The public debt has soared to $23.1 trillion. It’s grown by an average of 8.3% per year, more than double average nominal gross domestic product (GDP) growth of 3.9%. And there’s more than $43 trillion of public debt baked into the cake for the 2020s. How the hell have we gone from $5.6 trillion and receding the $43 trillion and rising in less than three decades?
At the turn of the century, such a fiscal calamity wasn’t remotely on the radar screen. The federal budget generated a $235 billion surplus during fiscal 2000; that’s 2.4% of GDP. More importantly, the Congressional Budget Office’s baseline forecasts projected that the public debt would be completely retired by 2009.

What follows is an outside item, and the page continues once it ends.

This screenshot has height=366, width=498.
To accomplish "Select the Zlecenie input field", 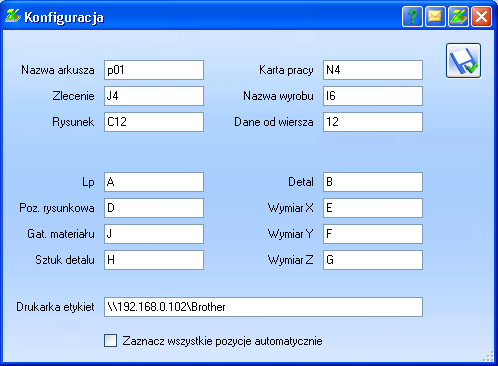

Nowadays, the very idea of a debt-free nation sounds utterly bizarre. As it happened, the purported debt-free condition projected for the end of the 2000s was owing to two crucial assumptions:
1. That Congress wouldn’t alter current law (i.e. taxes and spending in place as of the year 2000); and
2. That there would be no recession ever again.
Under these happy assumptions, Uncle Sam would have generated cumulative surpluses of $5.6 trillion between fiscal 2002 and fiscal 2011. That would have been enough to pay down the $5.6 trillion debt. And it would also have been a prudent fiscal steppingstone to the 2020s and beyond, when the Welfare State was positioned to balloon under the weight of 100 million retirees in the decades after 2020.

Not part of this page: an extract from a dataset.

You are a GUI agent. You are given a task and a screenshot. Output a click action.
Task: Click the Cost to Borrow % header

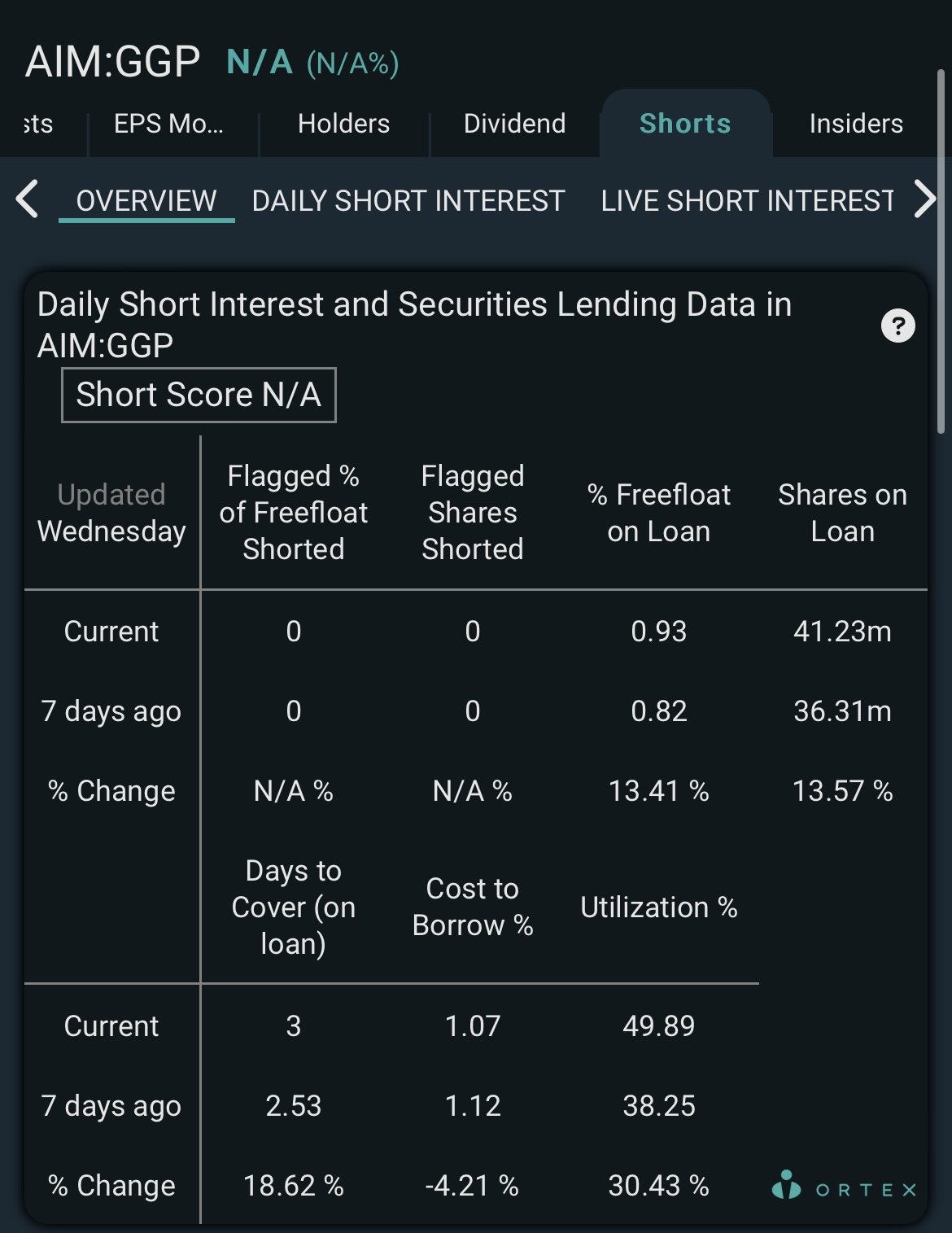(473, 907)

Well, the Duopoly couldn’t help itself. They appropriated the impending surplus to more Welfare State at home and more Warfare State abroad. They also enacted serial tax cuts to be paid with new borrowing rather than spending cuts. And these fiscal anarchists did all this even as our monetary central planners generated a truly lunatic housing/credit bubble.
The subsequent Global Financial Crisis/Great Recession sent the U.S. economy into the drink. From fiscal 2002 through fiscal 2011, Imperial Washington generated cumulative deficits of $6.1 trillion. They turned a prospective debt-free nation into one burdened with a public debt well into the double-digit trillions. And that was just the preliminaries…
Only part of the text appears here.